Excerpt: The forgotten legend of Notre Dame coach Frank Leahy
"The calendar said that Frank Leahy was sixty years old on that last night of January 1969. One look at Leahy would have labeled the calendar a fabulist. He still stood erect, five foot eleven, and his waistline barely had wavered from those postwar days when he strode the Fighting Irish sideline, an American celebrity at the peak of his command. But the crevasses in Leahy's face, the ruddy cheeks, and the thinning gray hair indicated the ravages taken by time and leukemia."
"Once he had radiated a fiery mettle fueled by his desperate need for success. In many ways, Leahy personified the American Dream narrative that served as the backbone of national culture for most of the twentieth century. He had come from nothing. He had worked hard, gone to church, used football to go to college, married the right girl, climbed the coaching ladder, all at a furious pace."
"As a coach, the more Leahy won, the more pressure he applied to himself to match public demand. Leahy drove his players hard, and in return they played so fiercely that his Fighting Irish teams lived with accusations of dirty play. They fought hard because Leahy demanded it. He tried so hard to live up to the Notre Dame legacy of success that losing devastated him."
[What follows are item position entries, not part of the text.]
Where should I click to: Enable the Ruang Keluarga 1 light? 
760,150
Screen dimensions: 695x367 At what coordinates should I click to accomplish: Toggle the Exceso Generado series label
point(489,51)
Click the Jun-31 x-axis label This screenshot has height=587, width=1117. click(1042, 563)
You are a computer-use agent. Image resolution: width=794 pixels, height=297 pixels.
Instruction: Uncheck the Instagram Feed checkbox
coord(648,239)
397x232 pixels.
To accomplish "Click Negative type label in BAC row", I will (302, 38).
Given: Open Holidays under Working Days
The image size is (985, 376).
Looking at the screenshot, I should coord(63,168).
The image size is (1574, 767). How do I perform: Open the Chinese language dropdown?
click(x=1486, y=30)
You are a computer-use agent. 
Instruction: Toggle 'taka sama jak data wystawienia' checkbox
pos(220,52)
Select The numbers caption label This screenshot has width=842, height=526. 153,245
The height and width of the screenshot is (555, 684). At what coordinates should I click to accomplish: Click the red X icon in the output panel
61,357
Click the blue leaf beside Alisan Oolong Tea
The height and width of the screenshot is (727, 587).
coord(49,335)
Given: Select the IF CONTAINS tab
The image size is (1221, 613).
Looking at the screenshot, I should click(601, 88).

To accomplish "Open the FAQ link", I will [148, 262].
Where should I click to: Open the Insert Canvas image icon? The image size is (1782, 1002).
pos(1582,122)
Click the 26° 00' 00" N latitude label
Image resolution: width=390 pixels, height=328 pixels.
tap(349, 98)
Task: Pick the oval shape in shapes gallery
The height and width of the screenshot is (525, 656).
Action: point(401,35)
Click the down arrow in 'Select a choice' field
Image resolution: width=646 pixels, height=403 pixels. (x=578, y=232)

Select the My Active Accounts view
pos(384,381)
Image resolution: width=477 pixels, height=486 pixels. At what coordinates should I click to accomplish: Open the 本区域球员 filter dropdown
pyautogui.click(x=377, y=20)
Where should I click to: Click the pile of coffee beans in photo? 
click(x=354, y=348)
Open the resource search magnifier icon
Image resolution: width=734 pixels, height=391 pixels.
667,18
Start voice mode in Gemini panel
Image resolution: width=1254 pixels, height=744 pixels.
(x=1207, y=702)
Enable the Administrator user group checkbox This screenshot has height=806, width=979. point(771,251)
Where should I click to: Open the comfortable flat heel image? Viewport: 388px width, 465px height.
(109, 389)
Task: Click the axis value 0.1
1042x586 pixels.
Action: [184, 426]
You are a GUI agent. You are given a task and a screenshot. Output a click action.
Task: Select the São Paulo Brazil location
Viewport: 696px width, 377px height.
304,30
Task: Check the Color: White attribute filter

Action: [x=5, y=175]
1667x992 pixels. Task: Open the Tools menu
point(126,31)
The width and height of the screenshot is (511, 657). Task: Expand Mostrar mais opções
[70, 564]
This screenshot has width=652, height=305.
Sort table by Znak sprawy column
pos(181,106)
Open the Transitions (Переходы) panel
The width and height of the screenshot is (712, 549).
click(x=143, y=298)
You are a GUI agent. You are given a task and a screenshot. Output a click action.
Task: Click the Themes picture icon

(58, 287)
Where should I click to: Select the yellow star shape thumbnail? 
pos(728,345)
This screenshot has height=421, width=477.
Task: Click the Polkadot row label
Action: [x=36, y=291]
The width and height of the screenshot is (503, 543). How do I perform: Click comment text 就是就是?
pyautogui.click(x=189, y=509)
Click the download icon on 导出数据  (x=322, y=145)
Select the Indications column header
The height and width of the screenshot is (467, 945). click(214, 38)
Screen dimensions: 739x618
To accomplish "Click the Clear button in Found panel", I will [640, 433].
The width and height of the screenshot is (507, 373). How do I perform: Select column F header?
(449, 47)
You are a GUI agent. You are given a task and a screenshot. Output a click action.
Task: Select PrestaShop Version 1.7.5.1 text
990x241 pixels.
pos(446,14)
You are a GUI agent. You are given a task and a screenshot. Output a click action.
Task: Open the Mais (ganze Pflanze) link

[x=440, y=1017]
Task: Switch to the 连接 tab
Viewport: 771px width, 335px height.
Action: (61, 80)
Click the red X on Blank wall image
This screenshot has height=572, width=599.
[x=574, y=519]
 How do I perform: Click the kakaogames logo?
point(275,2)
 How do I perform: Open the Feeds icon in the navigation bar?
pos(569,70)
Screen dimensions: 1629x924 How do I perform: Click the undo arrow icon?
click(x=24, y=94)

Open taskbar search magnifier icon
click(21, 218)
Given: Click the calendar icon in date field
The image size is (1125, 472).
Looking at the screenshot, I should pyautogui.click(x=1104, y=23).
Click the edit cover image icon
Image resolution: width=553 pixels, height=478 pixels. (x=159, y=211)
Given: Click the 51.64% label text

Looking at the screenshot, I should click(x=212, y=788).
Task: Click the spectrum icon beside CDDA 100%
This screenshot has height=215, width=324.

Frank Leahy appeared at a final public tribute in January 1969 while visibly weakened by leukemia and aging. He retained erect posture and stature but his facial creases and thinning gray hair reflected illness. Leahy rose rapidly from humble beginnings through hard work, faith, and football to become a national champion as both player and coach by his early thirties. He internalized doubt as motivation, demanded fierce play from his teams, and attracted accusations of dirty play. Leahy equated success with validation, and losing caused him profound emotional devastation.